Onitsuka Yasunori, Takeshima Fuminao, Ichikawa Tatsuki, Kohno Shigeru, Nakao Kazuhiko
Onitsuka Internal Medicine and Gastroenterology Clinic, Japan.
Intern Med. 2014;53(6):545-53. doi: 10.2169/internalmedicine.53.1294.
Fatty liver disease is the most commonly encountered form of chronic liver dysfunction in routine medical care and is closely associated with type 2 diabetes. We aimed to elucidate how the use of new medications affects the incidence of fatty liver disease and amount of visceral fat, both of which are associated with diabetes.
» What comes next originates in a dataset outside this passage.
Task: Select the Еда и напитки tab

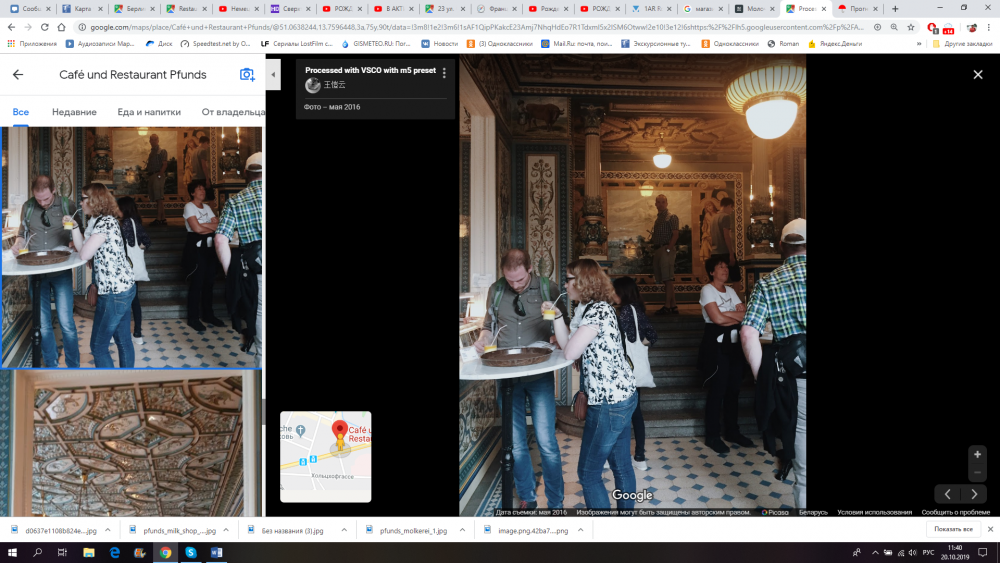Action: 149,112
Abdominal ultrasonography was performed to assess the preperitoneal fat thickness (PFT) and presence of fatty liver. The PFT, body mass index (BMI) and waist circumference were used to investigate the rate and development of fatty liver disease in each group. A multivariate analysis with multiple logistic regression was performed using the PFT and presence of fatty liver disease as dependent variables.
We evaluated 202 patients treated at the Onitsuka Clinic. The subjects were divided into three subgroups (non-diabetic and diabetic with or without treatment with antidiabetic medications).
Positive correlations between the PFT, BMI, and waist circumference were observed. No increases in the prevalence of fatty liver disease were observed in the medicated diabetic group, even when the PFT levels were high. A multivariate analysis with multiple logistic regression revealed that visceral fat accumulation was inhibited in women and those taking statins or thiazolidines and aggravated in men and those with obesity or an increased waist circumference. Obesity was an aggravating factor for fatty liver disease, and biguanides were useful as counteractants.
Measuring the PFT is effective for screening metabolic syndrome and evaluating diabetes, dyslipidemia and hypertension associated with fatty liver disease. Clinically, fatty liver progression to non-alcoholic steatohepatitis (NASH) may be prevented by tackling obesity and administering appropriate medications.
在常规医疗中,脂肪肝是最常见的慢性肝功能障碍形式,且与2型糖尿病密切相关。我们旨在阐明使用新型药物如何影响与糖尿病相关的脂肪肝发病率和内脏脂肪量。
进行腹部超声检查以评估腹膜前脂肪厚度(PFT)和脂肪肝的存在情况。使用PFT、体重指数(BMI)和腰围来研究每组中脂肪肝疾病的发生率和发展情况。以PFT和脂肪肝疾病的存在情况作为因变量,进行多因素逻辑回归分析。
我们评估了鬼冢诊所治疗的202例患者。受试者被分为三个亚组(非糖尿病患者以及接受或未接受抗糖尿病药物治疗的糖尿病患者)。
观察到PFT、BMI和腰围之间呈正相关。在接受药物治疗的糖尿病组中,即使PFT水平较高,脂肪肝疾病的患病率也未增加。多因素逻辑回归分析显示,女性以及服用他汀类药物或噻唑烷类药物的患者内脏脂肪堆积受到抑制,而男性以及肥胖或腰围增加的患者内脏脂肪堆积加剧。肥胖是脂肪肝疾病的一个加重因素,双胍类药物可作为对抗剂。
测量PFT对于筛查代谢综合征以及评估与脂肪肝疾病相关的糖尿病、血脂异常和高血压有效。临床上,通过解决肥胖问题并给予适当药物治疗,可预防脂肪肝进展为非酒精性脂肪性肝炎(NASH)。